We all learn about the hydrologic cycle in elementary school -- rain falls, runoff drains directly or through groundwater into rivers that eventually reach the oceans, evaporation returns water to the atmosphere, and rain falls again. Back 2,000 years ago, it might have been that simple, but as the rising population has increasingly concentrated in cities, the water cycle has become more complex. Cities take water from rivers or wells, contaminate it as they use it, and send it to wastewater treatment plants for sufficient cleanup to return to the rivers, where it heads downstream to the next city. Regulations under the Clean Water Act define "sufficient cleanup" to maintain ecosystem health: Keep fish alive under low flow, or drought, conditions, and limit nutrients (phosphorus and nitrogen) to prevent rampant plant and algae growth.

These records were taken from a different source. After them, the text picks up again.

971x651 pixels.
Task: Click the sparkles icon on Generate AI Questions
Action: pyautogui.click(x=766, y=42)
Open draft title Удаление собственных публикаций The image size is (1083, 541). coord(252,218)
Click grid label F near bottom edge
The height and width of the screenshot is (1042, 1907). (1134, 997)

A recent study by the University of Arizona showed several drinking water treatment plants in the U.S. get their influent from water sources that, under low flow conditions, consist of 100 percent wastewater from upstream cities. In other words, the wastewater discharges from one city are not diluted at all by clean "natural" water when the next city takes it for their drinking water source. Even under average flow conditions, some drinking water plants use water containing more than 20 percent wastewater. Of the 11 drinking water plant intakes in the U.S. with the highest percentage of such de facto reuse, eight are in Texas. So, many Texans are now, probably unknown to them, ingesting water that was recently municipal wastewater. Yes, natural processes in those rivers help clean the water, but those processes are generally slow, so the natural cleanup is minimal when the travel time between cities is only days.

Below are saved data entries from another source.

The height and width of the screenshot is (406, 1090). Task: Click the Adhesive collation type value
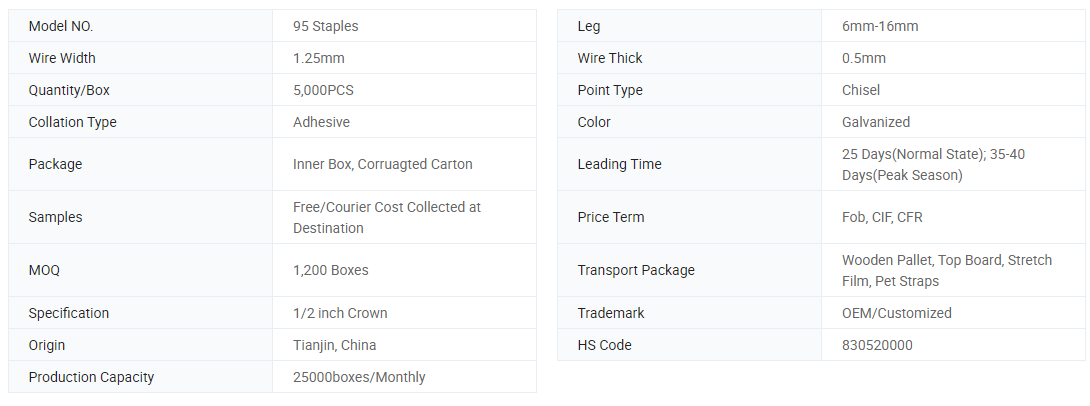click(x=321, y=122)
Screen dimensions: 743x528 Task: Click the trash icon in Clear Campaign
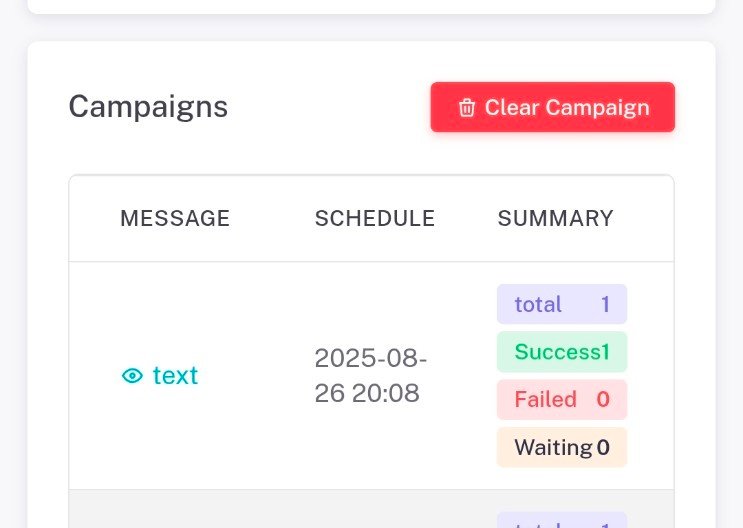(467, 108)
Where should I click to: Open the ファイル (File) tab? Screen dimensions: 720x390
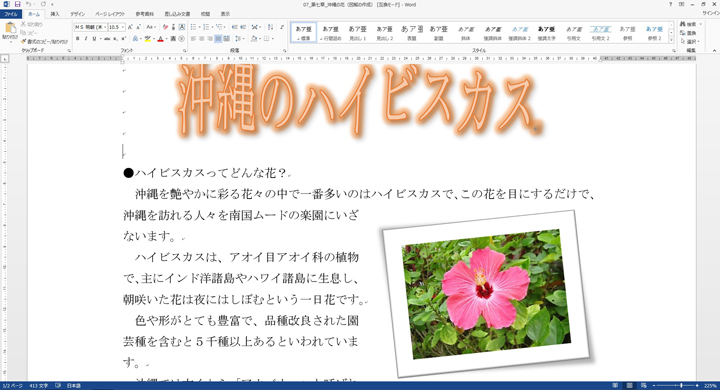(11, 14)
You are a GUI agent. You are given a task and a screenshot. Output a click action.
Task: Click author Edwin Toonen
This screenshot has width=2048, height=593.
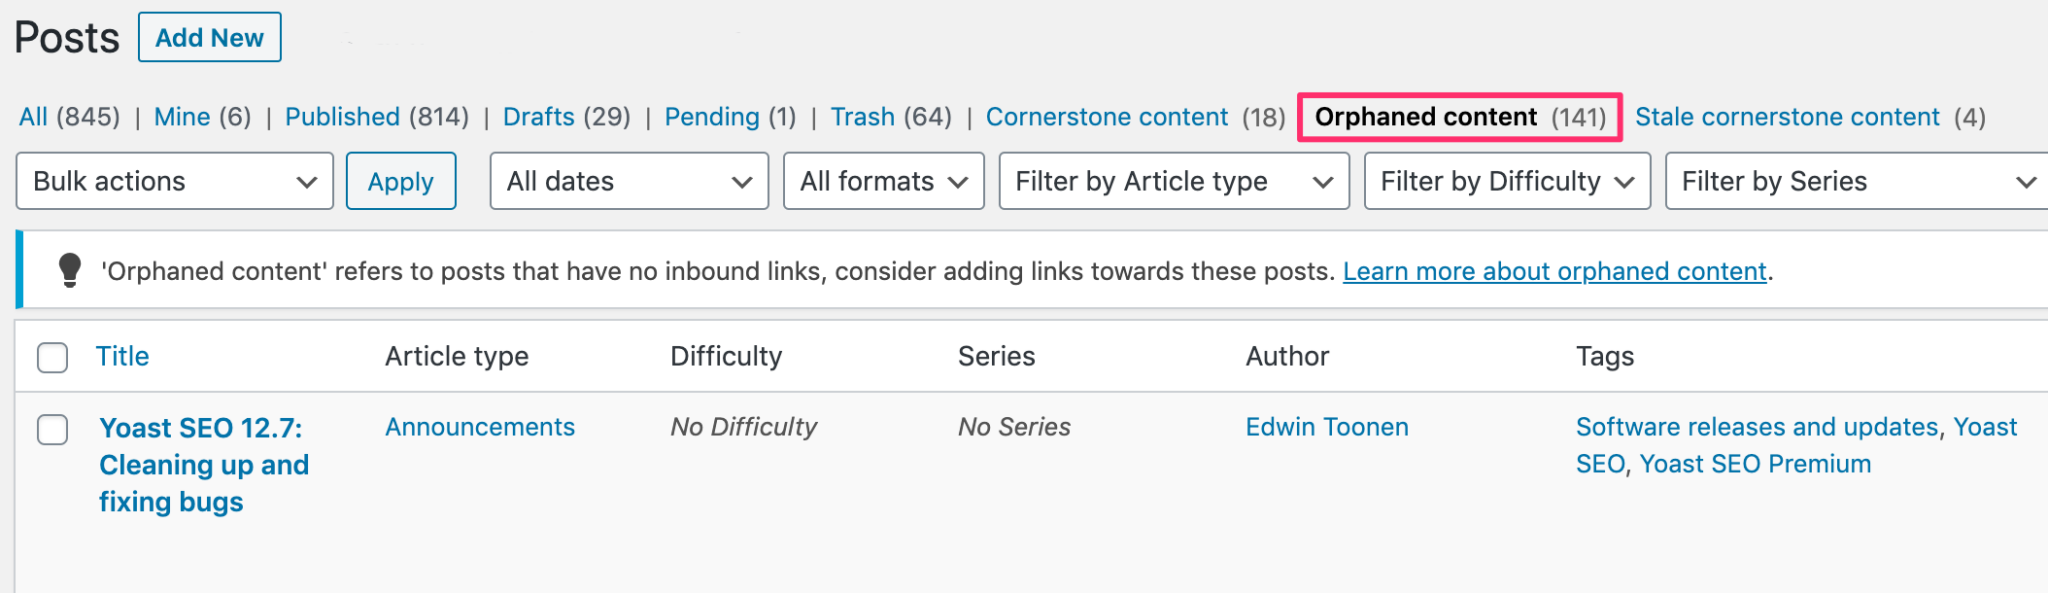coord(1327,427)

Simply put, if you want to drink very clean water, direct potable reuse will likely provide higher quality water than many drinking water plants currently produce now. Why? Because those slow, natural river processes will be replaced by highly engineered, well-monitored, advanced treatment processes that remove contaminants much better. The first operating direct potable reuse plant, in Big Spring, receives treated wastewater and uses multiple sophisticated treatment processes before sending it to the existing drinking water plant for yet more treatment. Those processes include membrane ultrafiltration to remove particles down to extremely small size and amounts, reverse osmosis to remove all molecules larger than the smallest inorganics to a very high degree, and an "advanced oxidation process" (a combination of UV light and hydrogen peroxide) to oxidize remaining contaminants and inactivate pathogens. Furthermore, the Texas Commission on Environmental Quality limits the amount of water that can be recycled to 20 percent of the total drinking water influent. The key to success is monitoring to detect any operational failure rapidly so that recycling can be suspended.

The philosophy behind providing safe drinking water has always been a "multi-barrier" approach, which has meant starting with a clean water source, providing adequate treatment to remove particles, disinfecting the water to inactivate remaining pathogens, and maintaining a residual disinfectant to protect the water from the plant to people's homes. The analysis by the Arizona researchers makes clear that such clean water sources rarely exist in an arid climate, especially today. When our multi-barrier approach cannot include a clean water source, the advanced treatment that comes with direct potable reuse is a better barrier than the pretenses that our rivers are clean or that natural processes clean the water well. So, for the best drinking water, I'll take direct potable reuse with its advanced treatment, multiple barriers and extensive water quality monitoring. You should too.